* [WHAT TO PRODUCE]: Copy the rows from the line with "The height and" to the line with "I want to click", swapping "screenshot" for "screen capture" and keeping everything else the same. Omit the pictures.

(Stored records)
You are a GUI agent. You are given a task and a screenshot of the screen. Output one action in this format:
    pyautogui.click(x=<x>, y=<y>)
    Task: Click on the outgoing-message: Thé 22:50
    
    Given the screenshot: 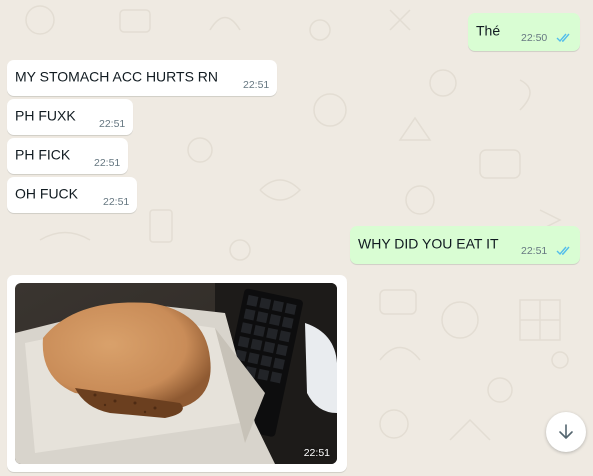 What is the action you would take?
    pyautogui.click(x=524, y=32)
    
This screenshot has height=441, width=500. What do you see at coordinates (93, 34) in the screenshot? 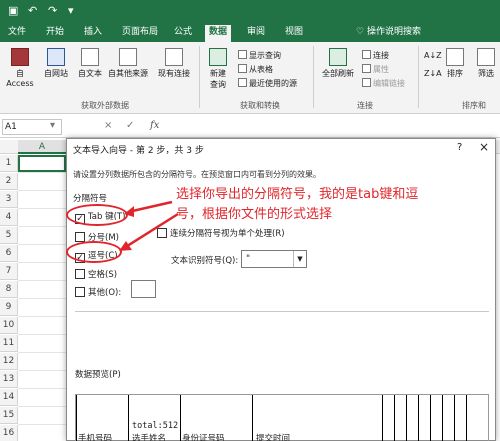
I see `tab-insert: 插入` at bounding box center [93, 34].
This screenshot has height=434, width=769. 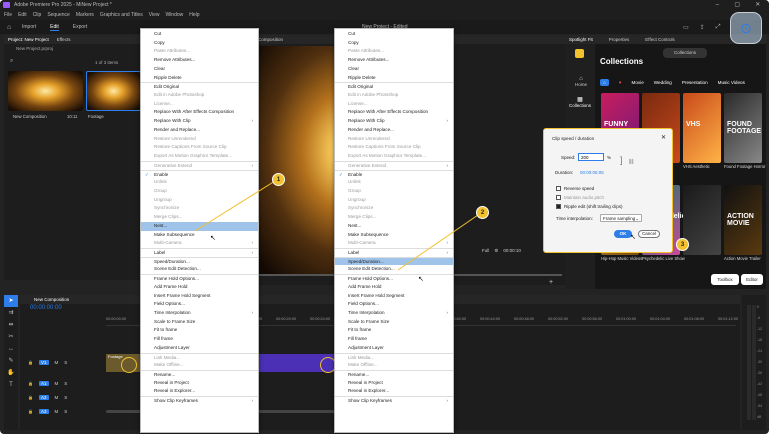 What do you see at coordinates (574, 218) in the screenshot?
I see `interpolation-label: Time interpolation:` at bounding box center [574, 218].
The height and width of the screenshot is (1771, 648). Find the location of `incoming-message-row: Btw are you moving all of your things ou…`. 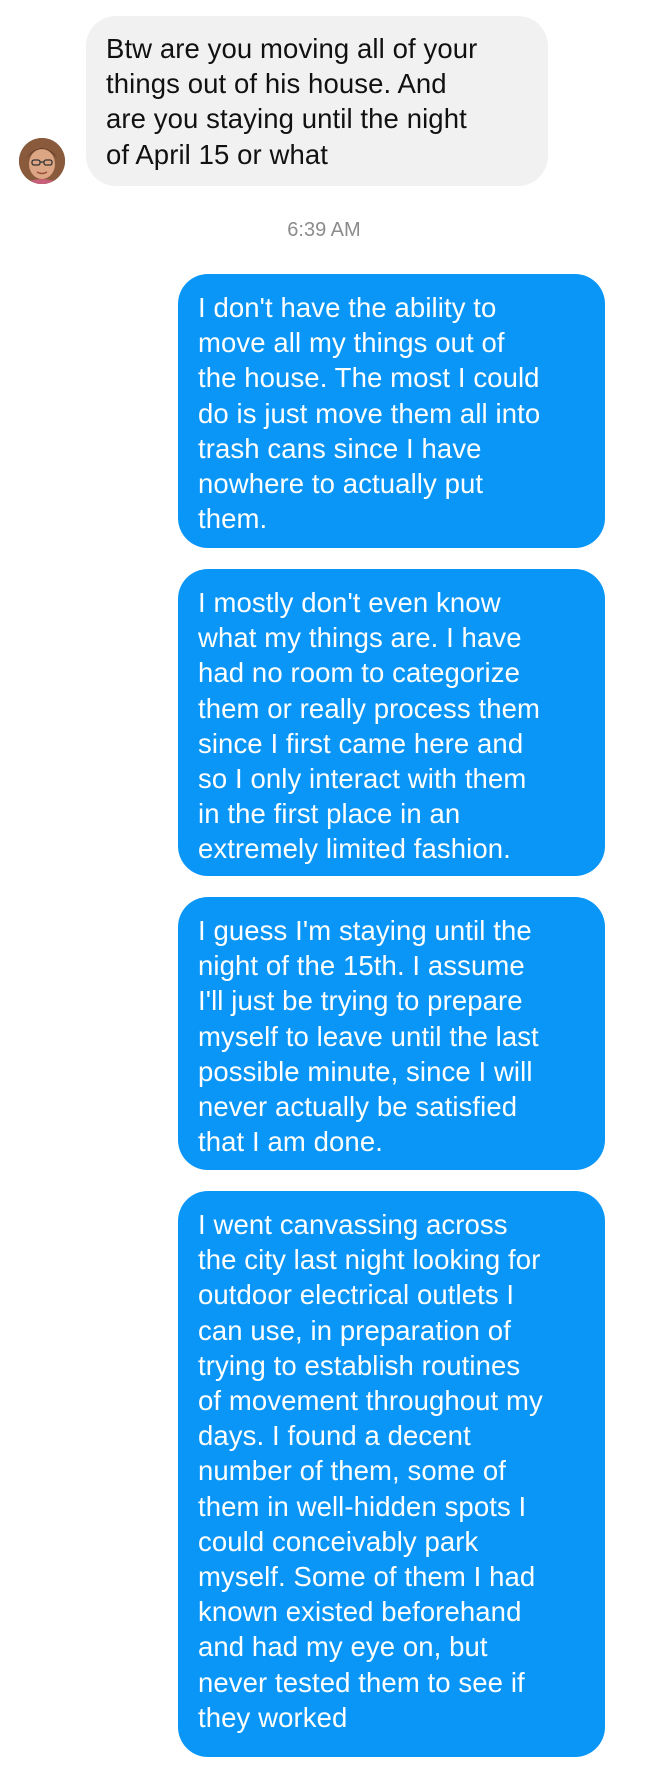

incoming-message-row: Btw are you moving all of your things ou… is located at coordinates (324, 101).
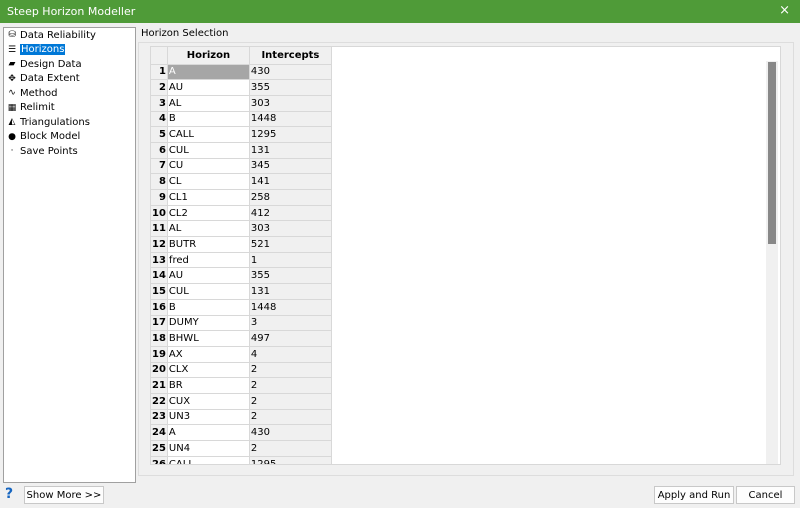  I want to click on row-number: 14, so click(160, 276).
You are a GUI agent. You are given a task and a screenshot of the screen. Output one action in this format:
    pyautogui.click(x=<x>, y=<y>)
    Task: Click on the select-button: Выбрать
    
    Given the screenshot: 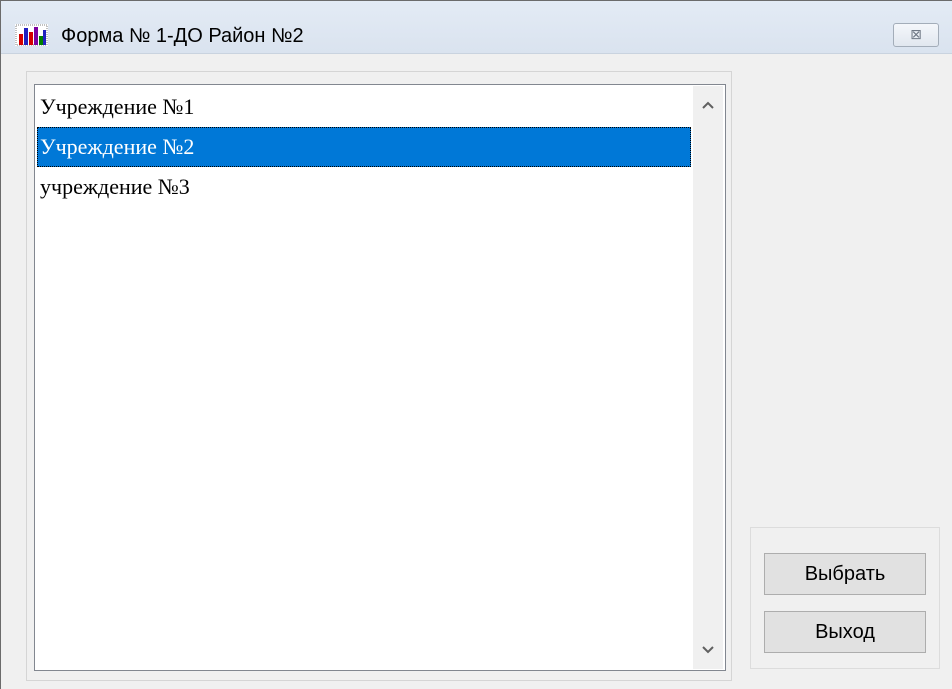 What is the action you would take?
    pyautogui.click(x=845, y=574)
    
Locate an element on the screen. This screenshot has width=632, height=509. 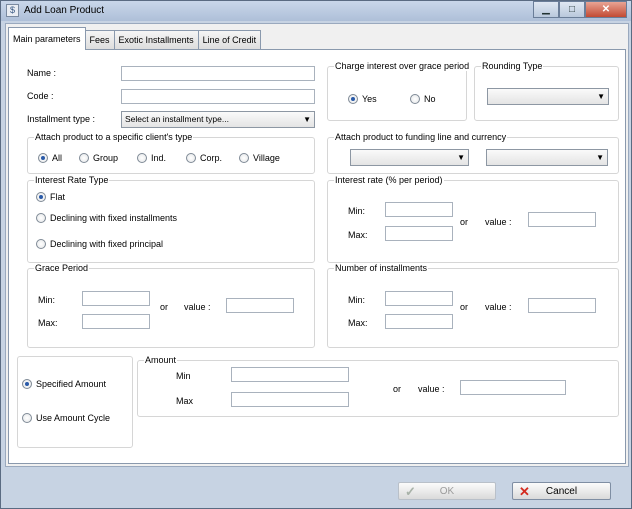
cancel-button: ✕ Cancel is located at coordinates (562, 491).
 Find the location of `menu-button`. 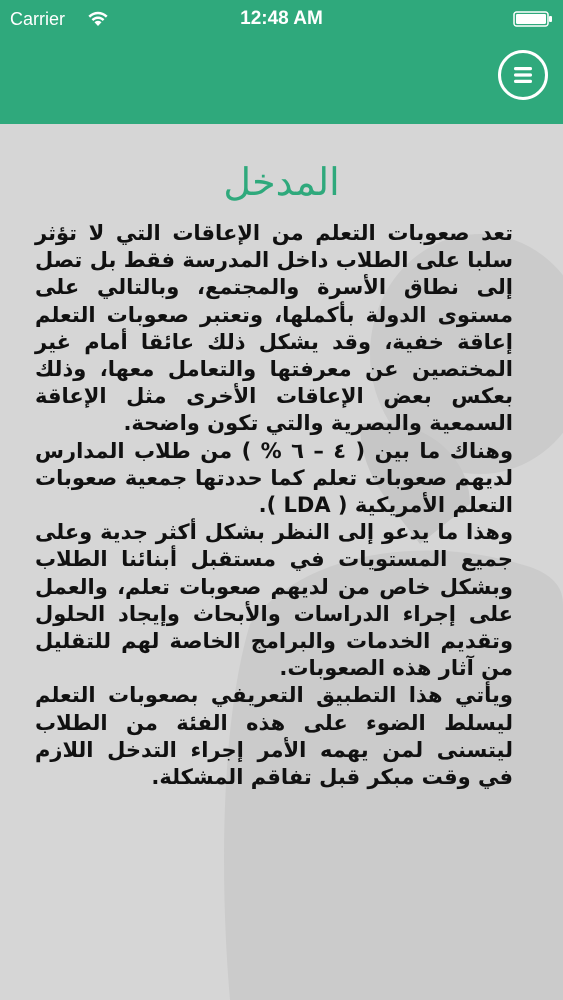

menu-button is located at coordinates (523, 75).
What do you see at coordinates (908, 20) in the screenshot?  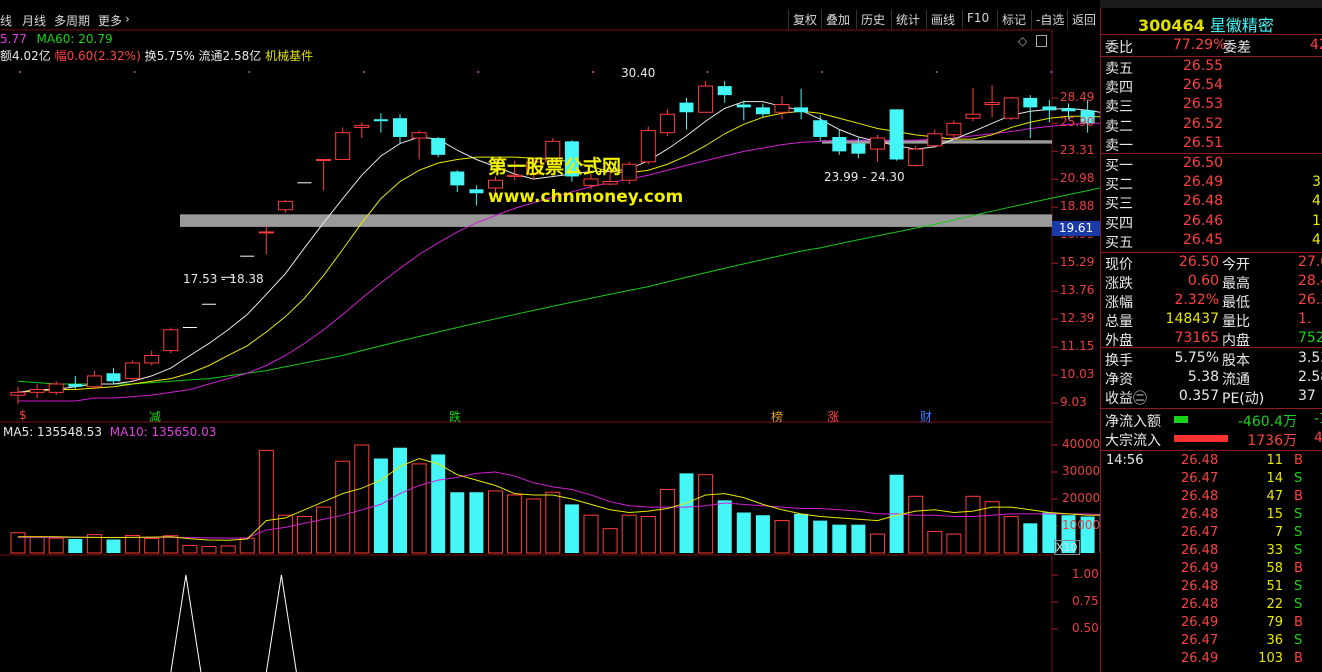 I see `statistics-button: 统计` at bounding box center [908, 20].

* [TASK SOLUTION]:
The height and width of the screen capture is (1771, 648). Find the location of `incoming-message-row: Btw are you moving all of your things ou…`. 

incoming-message-row: Btw are you moving all of your things ou… is located at coordinates (324, 101).
  I want to click on row-number: 14, so click(160, 276).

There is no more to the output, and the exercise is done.